An international research team led by a physicist at the University of California, Riverside, has identified a microscopic process of electron spin dynamics in nanoparticles that could impact the design of applications in medicine, quantum computation, and spintronics.

Magnetic nanoparticles and nanodevices have several applications in medicine — such as drug delivery and MRI — and information technology. Controlling spin dynamics — the movement of electron spins — is key to improving the performance of such nanomagnet-based applications.

“This work advances our understanding of spin dynamics in nanomagnets,” said Igor Barsukov, an assistant professor in the Department of Physics and Astronomy and lead author of the study that appears today in Science Advances.

Electron spins, which precess like spinning tops, are linked to each other. When one spin begins to precess, the precession propagates to neighboring spins, which sets a wave going. Spin waves, which are thus collective excitations of spins, behave differently in nanoscale magnets than they do in large or extended magnets. In nanomagnets, the spin waves are confined by the size of the magnet, typically around 50 nanometers, and therefore present unusual phenomena. 

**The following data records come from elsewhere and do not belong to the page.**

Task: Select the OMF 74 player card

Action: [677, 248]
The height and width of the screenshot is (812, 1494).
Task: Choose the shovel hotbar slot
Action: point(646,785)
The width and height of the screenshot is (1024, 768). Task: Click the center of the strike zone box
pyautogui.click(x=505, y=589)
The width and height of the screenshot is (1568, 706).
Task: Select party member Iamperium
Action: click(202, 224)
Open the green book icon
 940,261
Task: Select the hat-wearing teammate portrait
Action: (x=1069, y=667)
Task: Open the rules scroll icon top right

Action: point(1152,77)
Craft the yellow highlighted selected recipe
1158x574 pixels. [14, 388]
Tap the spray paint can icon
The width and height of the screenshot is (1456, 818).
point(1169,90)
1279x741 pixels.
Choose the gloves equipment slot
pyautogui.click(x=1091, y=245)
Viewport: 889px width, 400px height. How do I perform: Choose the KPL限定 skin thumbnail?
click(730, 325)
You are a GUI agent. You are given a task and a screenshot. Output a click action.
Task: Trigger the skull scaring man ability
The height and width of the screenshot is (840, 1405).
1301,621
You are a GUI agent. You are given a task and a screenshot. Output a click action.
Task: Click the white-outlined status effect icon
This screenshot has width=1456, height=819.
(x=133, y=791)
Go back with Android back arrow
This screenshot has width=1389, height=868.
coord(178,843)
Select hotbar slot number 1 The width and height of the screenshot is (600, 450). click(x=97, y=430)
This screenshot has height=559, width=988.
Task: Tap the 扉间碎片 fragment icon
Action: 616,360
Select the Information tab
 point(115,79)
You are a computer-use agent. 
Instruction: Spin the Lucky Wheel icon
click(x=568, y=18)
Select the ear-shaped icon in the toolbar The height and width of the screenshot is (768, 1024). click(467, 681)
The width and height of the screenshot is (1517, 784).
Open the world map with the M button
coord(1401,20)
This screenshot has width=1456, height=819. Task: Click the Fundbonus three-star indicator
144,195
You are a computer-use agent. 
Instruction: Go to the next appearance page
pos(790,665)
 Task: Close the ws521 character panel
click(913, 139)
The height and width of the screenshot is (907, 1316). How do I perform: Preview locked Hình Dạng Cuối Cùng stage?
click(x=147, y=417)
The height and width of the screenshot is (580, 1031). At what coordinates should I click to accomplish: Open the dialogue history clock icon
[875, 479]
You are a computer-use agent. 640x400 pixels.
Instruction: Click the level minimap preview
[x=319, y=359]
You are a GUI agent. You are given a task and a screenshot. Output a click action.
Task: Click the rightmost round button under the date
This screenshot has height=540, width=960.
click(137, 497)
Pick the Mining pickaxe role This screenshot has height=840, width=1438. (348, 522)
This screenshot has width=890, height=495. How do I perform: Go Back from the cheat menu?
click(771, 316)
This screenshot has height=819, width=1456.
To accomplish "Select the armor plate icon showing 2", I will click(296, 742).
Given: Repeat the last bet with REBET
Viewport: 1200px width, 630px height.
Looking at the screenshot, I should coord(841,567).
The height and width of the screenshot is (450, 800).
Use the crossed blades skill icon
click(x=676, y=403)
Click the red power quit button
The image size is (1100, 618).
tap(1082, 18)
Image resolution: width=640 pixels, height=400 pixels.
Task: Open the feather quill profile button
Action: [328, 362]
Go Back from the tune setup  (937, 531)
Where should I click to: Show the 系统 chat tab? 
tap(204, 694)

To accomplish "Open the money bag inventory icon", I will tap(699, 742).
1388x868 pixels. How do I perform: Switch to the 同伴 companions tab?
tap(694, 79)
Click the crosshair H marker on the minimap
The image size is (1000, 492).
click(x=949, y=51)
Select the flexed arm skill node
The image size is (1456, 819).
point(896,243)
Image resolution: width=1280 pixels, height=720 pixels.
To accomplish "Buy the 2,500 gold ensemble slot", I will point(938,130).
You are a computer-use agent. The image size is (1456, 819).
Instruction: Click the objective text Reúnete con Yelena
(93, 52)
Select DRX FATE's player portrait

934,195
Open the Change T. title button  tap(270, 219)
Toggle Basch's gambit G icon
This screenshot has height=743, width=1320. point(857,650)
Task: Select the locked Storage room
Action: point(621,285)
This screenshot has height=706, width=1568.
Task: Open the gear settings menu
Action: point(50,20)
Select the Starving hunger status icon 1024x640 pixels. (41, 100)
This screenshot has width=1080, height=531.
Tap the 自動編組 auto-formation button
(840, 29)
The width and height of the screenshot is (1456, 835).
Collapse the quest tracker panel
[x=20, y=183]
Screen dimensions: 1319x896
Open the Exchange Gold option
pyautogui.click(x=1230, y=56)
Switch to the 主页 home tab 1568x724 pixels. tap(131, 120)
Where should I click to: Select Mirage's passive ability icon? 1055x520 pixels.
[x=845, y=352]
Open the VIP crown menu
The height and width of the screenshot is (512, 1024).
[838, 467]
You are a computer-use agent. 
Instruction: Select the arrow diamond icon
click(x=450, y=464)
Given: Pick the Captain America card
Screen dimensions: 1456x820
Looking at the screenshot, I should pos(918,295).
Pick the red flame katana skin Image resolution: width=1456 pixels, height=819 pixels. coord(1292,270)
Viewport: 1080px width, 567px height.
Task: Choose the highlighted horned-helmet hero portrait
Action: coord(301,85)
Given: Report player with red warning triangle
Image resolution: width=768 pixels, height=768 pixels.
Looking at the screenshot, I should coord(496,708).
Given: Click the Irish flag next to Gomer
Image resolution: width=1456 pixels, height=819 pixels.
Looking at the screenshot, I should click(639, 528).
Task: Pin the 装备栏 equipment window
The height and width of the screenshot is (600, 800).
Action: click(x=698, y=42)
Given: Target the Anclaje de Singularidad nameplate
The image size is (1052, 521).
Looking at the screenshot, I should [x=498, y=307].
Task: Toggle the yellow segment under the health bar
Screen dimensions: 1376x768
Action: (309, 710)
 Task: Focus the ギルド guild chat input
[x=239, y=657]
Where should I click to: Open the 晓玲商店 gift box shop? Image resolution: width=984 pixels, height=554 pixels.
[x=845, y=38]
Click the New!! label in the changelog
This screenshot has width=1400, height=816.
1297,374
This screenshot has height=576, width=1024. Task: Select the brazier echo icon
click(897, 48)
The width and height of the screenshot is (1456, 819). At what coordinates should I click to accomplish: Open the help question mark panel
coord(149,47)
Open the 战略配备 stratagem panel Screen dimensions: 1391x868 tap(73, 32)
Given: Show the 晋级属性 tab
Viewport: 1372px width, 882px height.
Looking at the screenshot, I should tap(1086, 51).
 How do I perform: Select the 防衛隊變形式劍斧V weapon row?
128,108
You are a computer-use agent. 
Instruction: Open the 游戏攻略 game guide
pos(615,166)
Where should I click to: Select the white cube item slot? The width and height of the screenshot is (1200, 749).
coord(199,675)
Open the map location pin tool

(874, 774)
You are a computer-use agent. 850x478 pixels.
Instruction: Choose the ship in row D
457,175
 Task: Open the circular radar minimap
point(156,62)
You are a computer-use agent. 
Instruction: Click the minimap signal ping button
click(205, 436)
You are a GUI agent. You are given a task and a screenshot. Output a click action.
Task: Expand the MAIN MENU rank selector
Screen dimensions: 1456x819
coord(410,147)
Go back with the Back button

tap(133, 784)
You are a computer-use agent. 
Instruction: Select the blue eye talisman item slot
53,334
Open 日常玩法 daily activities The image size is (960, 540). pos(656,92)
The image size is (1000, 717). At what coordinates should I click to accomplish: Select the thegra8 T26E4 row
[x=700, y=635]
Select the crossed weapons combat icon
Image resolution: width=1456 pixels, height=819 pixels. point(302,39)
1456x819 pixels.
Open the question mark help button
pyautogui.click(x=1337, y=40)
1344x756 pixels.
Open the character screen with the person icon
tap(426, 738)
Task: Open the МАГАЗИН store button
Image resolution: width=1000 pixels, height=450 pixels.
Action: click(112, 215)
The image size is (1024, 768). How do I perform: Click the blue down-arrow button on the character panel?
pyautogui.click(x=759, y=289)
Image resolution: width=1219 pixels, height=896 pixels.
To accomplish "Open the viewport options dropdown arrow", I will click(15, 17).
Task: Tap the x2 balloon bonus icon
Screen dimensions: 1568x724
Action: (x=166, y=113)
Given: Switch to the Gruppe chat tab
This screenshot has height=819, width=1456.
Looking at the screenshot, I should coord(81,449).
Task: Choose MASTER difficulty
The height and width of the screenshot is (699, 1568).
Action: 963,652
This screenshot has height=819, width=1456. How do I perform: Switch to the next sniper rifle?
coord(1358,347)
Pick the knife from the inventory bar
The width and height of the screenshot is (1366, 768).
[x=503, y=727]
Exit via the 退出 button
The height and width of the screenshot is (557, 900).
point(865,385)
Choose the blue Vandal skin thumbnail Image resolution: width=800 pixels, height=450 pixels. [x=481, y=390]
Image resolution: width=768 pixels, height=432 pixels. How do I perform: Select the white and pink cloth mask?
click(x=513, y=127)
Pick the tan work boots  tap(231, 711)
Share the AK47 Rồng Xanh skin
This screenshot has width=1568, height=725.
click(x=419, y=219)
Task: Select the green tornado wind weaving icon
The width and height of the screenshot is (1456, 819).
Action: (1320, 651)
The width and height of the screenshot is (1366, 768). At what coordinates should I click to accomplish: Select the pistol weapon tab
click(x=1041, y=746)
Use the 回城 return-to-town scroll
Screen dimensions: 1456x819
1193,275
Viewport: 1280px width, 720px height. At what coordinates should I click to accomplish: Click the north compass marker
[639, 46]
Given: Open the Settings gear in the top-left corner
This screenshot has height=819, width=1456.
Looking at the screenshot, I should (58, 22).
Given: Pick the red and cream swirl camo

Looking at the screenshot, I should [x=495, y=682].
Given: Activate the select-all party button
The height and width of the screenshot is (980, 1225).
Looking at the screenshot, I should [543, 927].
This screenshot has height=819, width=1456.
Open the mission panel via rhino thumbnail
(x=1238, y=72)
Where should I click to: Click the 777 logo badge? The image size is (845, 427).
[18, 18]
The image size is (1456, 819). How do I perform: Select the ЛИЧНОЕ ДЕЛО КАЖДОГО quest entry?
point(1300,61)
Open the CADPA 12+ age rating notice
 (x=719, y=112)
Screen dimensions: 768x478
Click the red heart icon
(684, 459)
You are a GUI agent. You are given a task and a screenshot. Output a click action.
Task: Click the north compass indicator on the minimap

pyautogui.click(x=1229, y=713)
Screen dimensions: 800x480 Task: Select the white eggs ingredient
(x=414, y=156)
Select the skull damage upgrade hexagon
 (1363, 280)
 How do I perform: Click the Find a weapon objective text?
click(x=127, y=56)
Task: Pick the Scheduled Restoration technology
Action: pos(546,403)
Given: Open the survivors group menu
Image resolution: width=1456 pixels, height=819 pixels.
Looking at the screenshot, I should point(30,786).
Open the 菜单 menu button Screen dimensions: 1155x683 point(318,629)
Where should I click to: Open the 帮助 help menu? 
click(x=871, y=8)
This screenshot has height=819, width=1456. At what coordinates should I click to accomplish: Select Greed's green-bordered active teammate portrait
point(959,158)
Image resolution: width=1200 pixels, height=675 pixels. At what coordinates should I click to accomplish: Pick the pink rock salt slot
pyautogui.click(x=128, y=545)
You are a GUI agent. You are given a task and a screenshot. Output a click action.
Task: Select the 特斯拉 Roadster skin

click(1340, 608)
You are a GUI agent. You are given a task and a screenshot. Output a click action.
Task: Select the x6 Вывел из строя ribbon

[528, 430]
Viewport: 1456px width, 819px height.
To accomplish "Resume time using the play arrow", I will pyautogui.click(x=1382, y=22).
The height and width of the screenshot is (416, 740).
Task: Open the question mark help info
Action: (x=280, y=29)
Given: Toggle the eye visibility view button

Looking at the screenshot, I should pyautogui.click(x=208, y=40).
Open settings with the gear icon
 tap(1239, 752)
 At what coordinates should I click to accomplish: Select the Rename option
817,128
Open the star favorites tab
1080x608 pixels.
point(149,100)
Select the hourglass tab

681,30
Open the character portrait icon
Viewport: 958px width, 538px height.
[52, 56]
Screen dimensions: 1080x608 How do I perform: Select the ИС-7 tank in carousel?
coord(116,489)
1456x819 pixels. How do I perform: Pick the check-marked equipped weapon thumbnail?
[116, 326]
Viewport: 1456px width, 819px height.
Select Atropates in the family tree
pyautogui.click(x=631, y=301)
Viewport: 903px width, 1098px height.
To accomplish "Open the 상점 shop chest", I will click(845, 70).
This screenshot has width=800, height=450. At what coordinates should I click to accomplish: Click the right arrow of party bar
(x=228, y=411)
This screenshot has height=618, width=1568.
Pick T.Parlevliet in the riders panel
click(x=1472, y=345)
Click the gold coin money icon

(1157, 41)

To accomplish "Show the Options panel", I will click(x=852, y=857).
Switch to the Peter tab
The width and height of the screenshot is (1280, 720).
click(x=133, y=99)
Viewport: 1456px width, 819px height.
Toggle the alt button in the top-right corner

In particular, one spin wave can transform into another through a process called “three magnon scattering,” a magnon being a quantum unit of a spin wave. In nanomagnets, this process is resonantly enhanced, meaning it is amplified for specific magnetic fields. 

In collaboration with researchers at UC Irvine and Western Digital in San Jose, as well as theory colleagues in Ukraine and Chile, Barsukov demonstrated how three magnon scattering, and thus the dimensions of nanomagnets, determines how these magnets respond to spin currents. This development could lead to paradigm-shifting advancements. 

“Spintronics is leading the way for faster and energy-efficient information technology,” Barsukov said. “For such technology, nanomagnets are the building blocks, which need to be controlled by spin currents.” 

Barsukov explained that despite its technological importance, a fundamental understanding of energy dissipation in nanomagnets has been elusive. The research team’s work provides insights into the principles of energy dissipation in nanomagnets and could enable engineers who work on spintronics and information technology to build better devices.

“Microscopic processes explored in our study may also be of significance in the context of quantum computation where researchers currently are attempting to address individual magnons,” Barsukov said. “Our work can potentially impact multiple areas of research.” 

Barsukov was joined in the research by H. K. Lee, A. A. Jara, Y.-J. Chen, A. M. Gonçalves, C. Sha, and I. N. Krivorotov of UC Irvine; J. A. Katine of Western Digital in San Jose; R. E. Arias of the University of Chile in Santiago; and B. A. Ivanov of the National Academy of Sciences of Ukraine and the National University of Science and Technology in Russia.

The collaborative study was primarily funded by the U.S. Army Research Office, Defense Threat Reduction Agency, and National Science Foundation, or NSF, as well as by agencies in Chile, Brazil, Ukraine, and Russia. Barsukov was funded by the NSF under grant ECCS-1810541.